THE EXERCISE ::
Repeat the lines exactly, beginning at the line that contains "At what coordinates" and continuing through the last of the records. Leave out the pictures.

Position data for words and items ::
┌──

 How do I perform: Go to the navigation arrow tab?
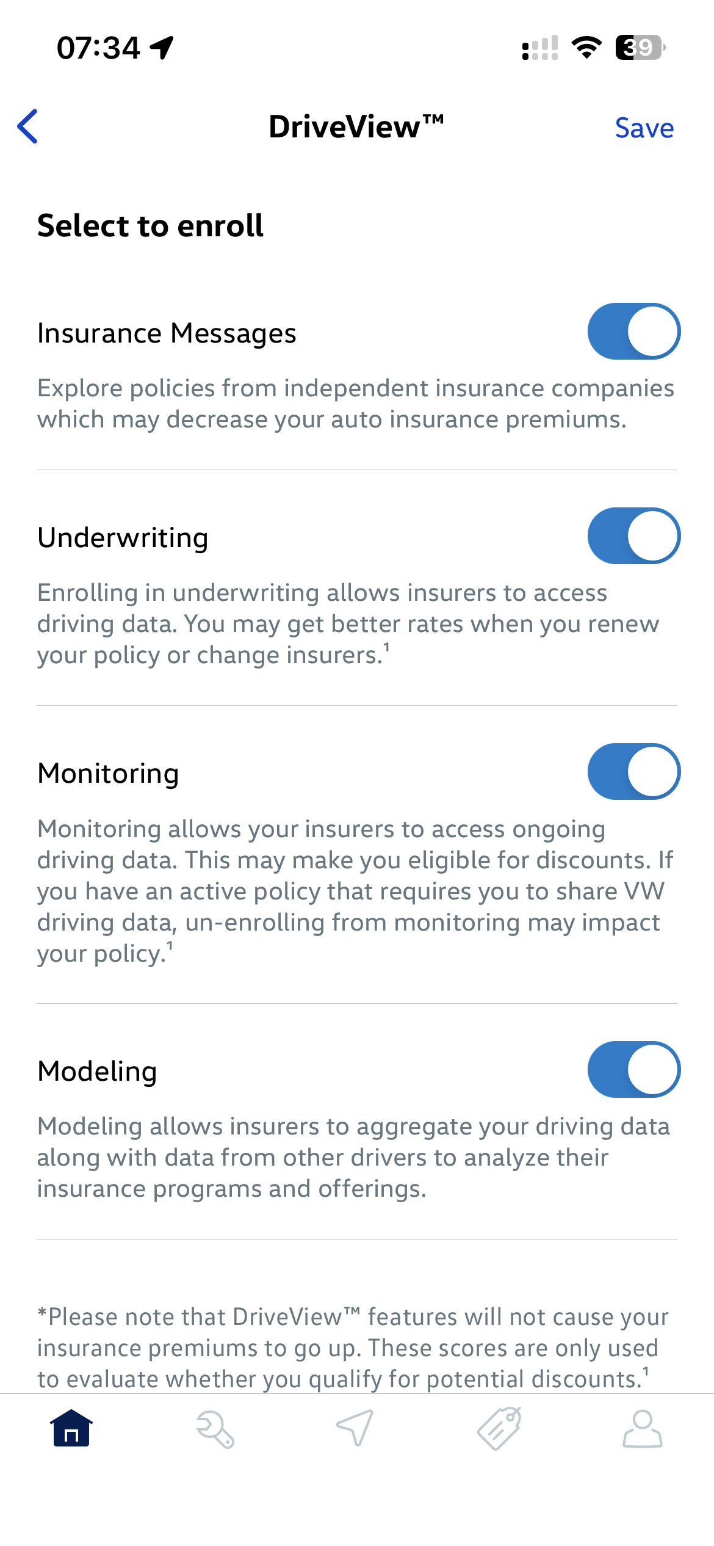point(355,1428)
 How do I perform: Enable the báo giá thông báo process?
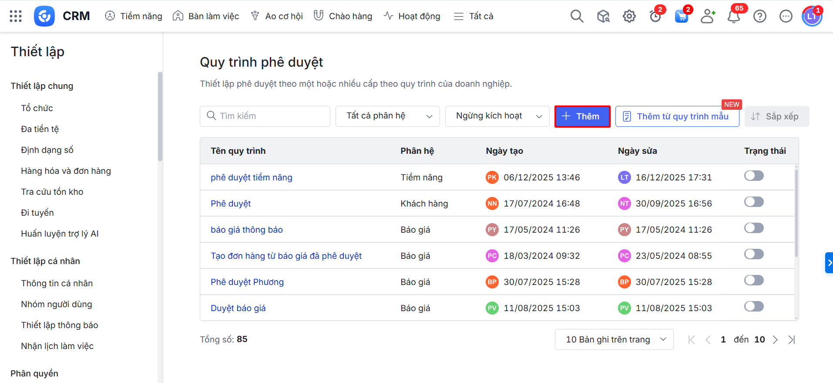pos(754,228)
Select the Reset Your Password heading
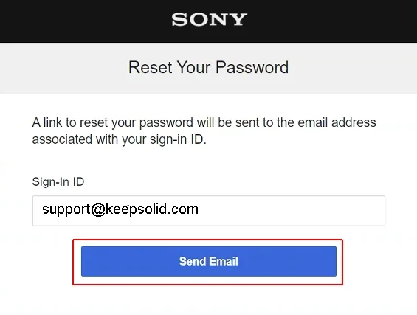The width and height of the screenshot is (417, 315). [208, 67]
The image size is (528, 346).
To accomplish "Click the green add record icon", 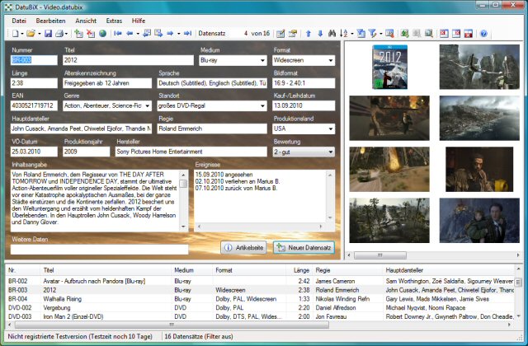I will [x=78, y=34].
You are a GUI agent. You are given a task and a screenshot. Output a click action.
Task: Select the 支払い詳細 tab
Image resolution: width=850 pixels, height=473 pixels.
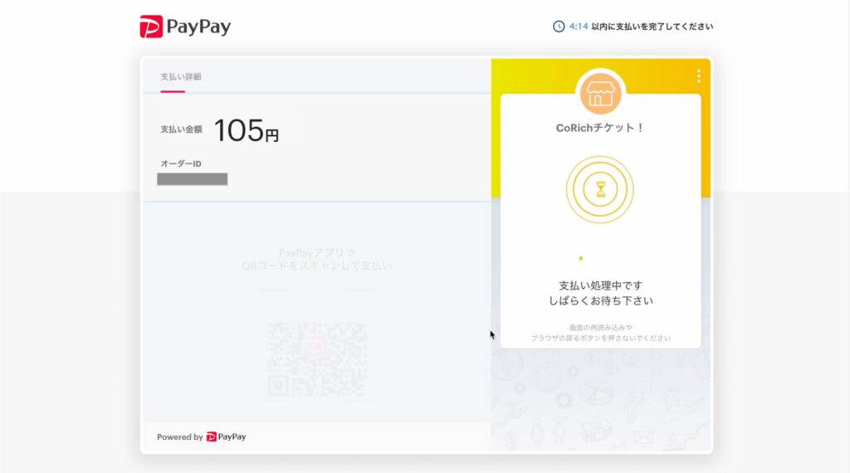(181, 77)
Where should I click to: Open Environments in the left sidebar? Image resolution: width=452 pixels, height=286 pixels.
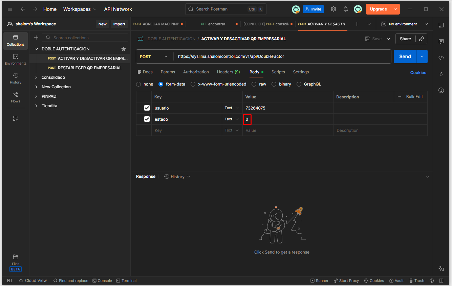tap(16, 59)
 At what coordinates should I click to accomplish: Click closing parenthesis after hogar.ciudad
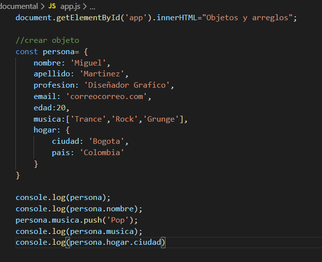click(x=163, y=242)
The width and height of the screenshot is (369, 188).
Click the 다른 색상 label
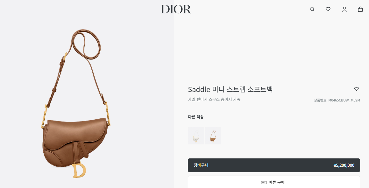coord(196,117)
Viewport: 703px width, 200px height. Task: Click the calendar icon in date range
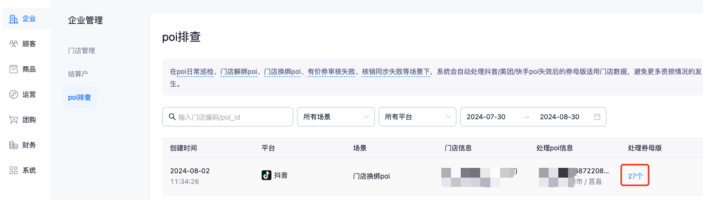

└──

SOLUTION TO THE PROBLEM ::
 At what coordinates should I click to accomplish: Click closing parenthesis after hogar.ciudad
click(x=163, y=242)
The width and height of the screenshot is (369, 188).
Click the 다른 색상 label
coord(196,117)
Viewport: 703px width, 200px height. Task: Click the calendar icon in date range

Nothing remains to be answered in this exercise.